Exactly as they appear, write the lines from the one containing "Task: Click the Stop loading icon" to the final line of the entries, leaving pictures out.

───── INFORMATION SHOWN ─────

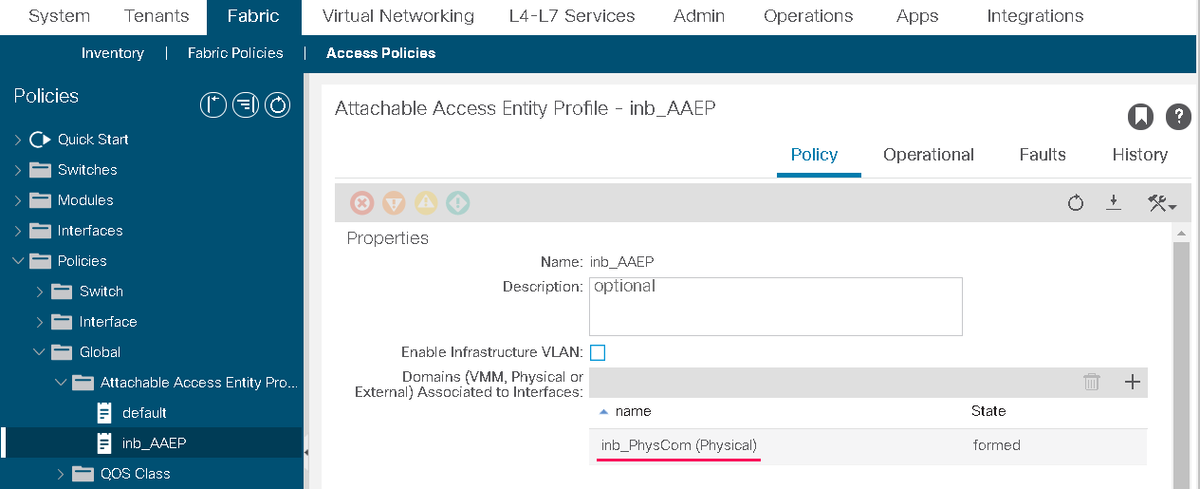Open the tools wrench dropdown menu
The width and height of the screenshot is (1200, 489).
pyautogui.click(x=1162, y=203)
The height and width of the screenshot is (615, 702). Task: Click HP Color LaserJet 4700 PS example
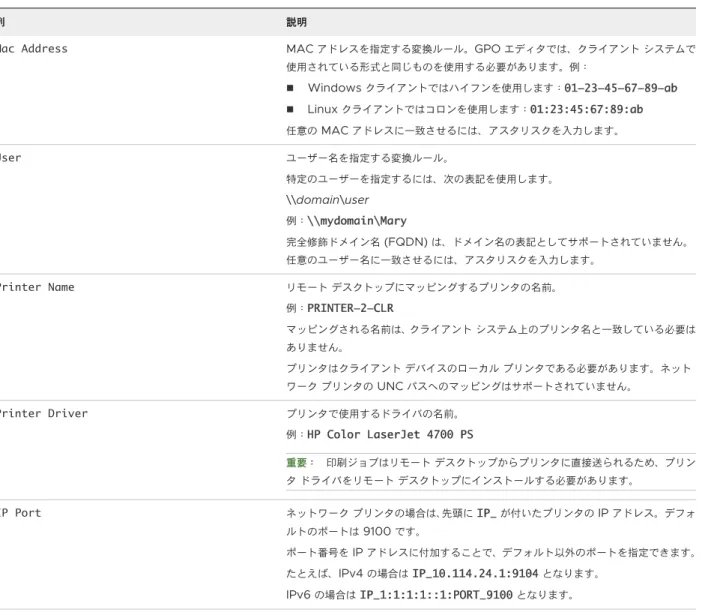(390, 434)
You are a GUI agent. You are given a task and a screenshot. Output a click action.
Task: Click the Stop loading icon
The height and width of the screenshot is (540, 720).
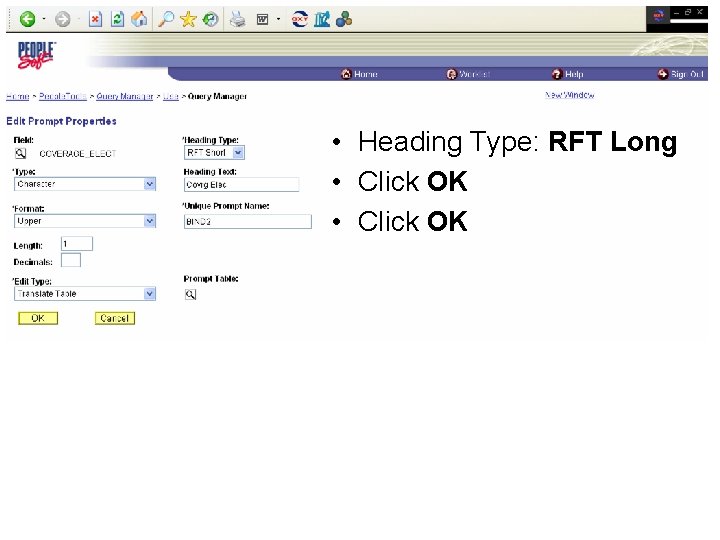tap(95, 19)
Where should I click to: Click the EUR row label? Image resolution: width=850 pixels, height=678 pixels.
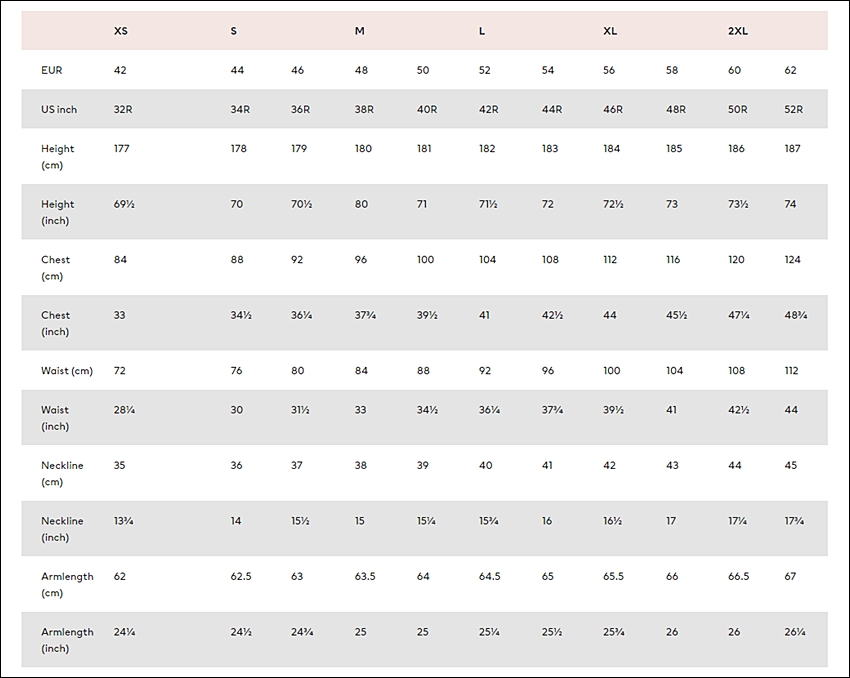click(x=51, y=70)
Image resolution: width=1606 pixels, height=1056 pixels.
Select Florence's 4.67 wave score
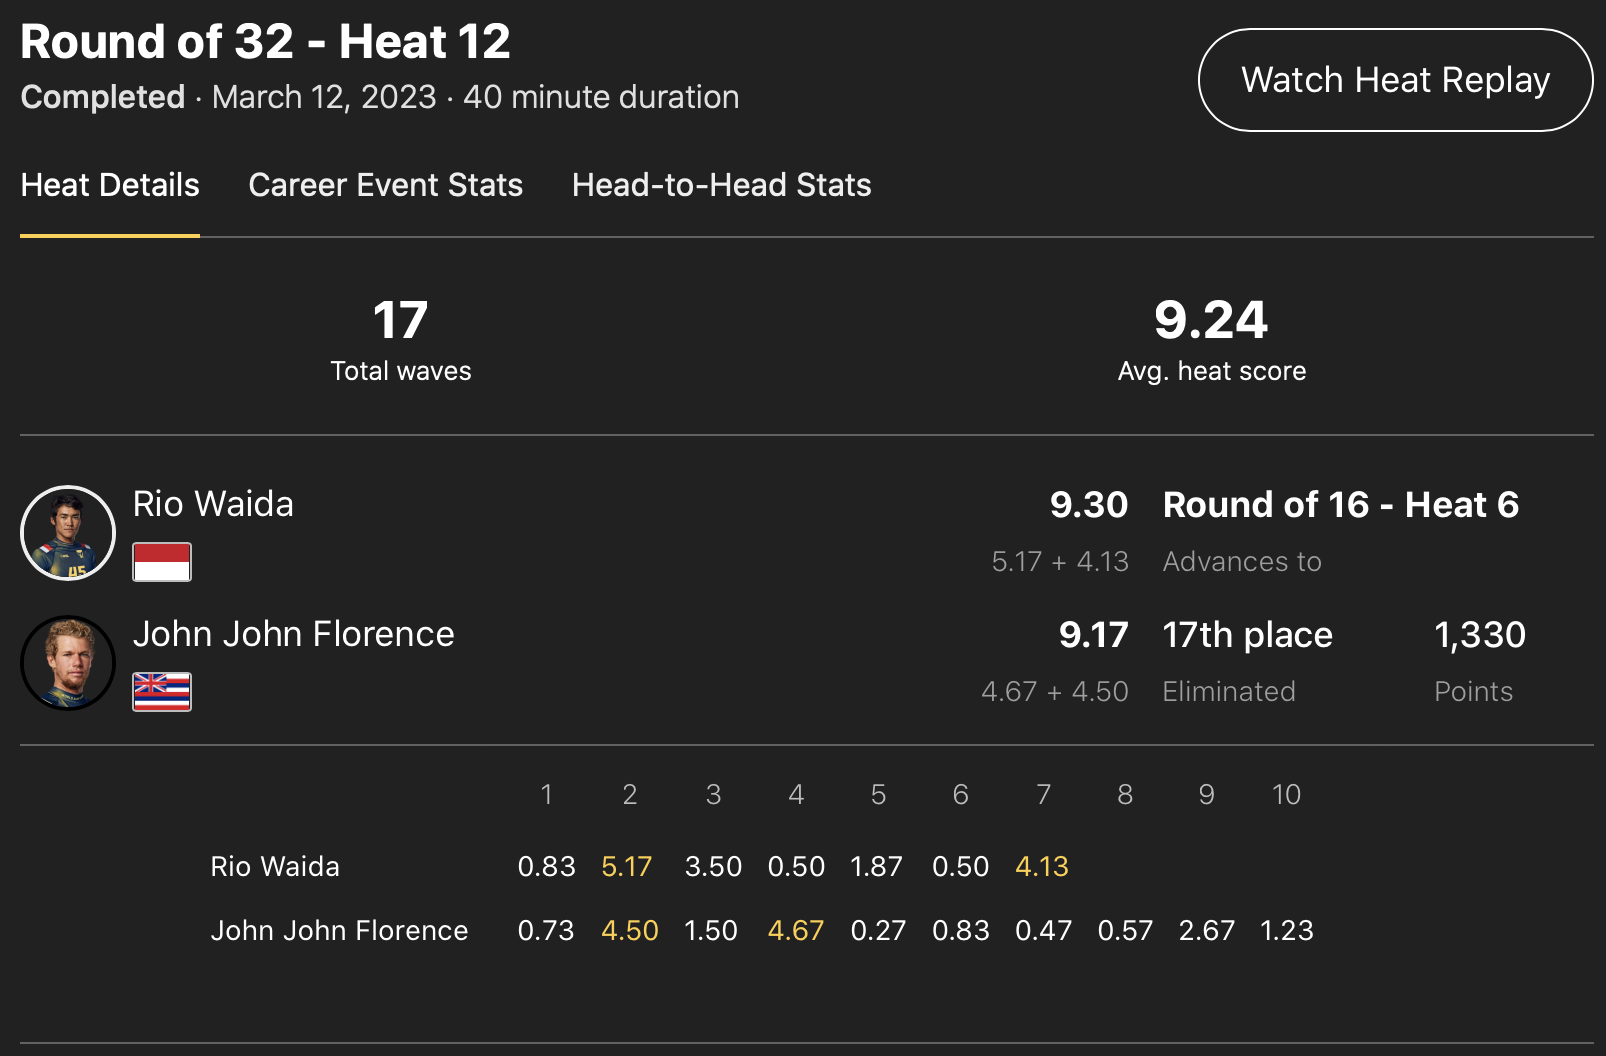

─────

§ COMPLETED EXERCISE
Task: Click the Stop loading icon
The height and width of the screenshot is (540, 720).
tap(95, 19)
Where should I click to: Click the EUR row label? Image resolution: width=850 pixels, height=678 pixels.
click(x=51, y=70)
Image resolution: width=1606 pixels, height=1056 pixels.
Select Florence's 4.67 wave score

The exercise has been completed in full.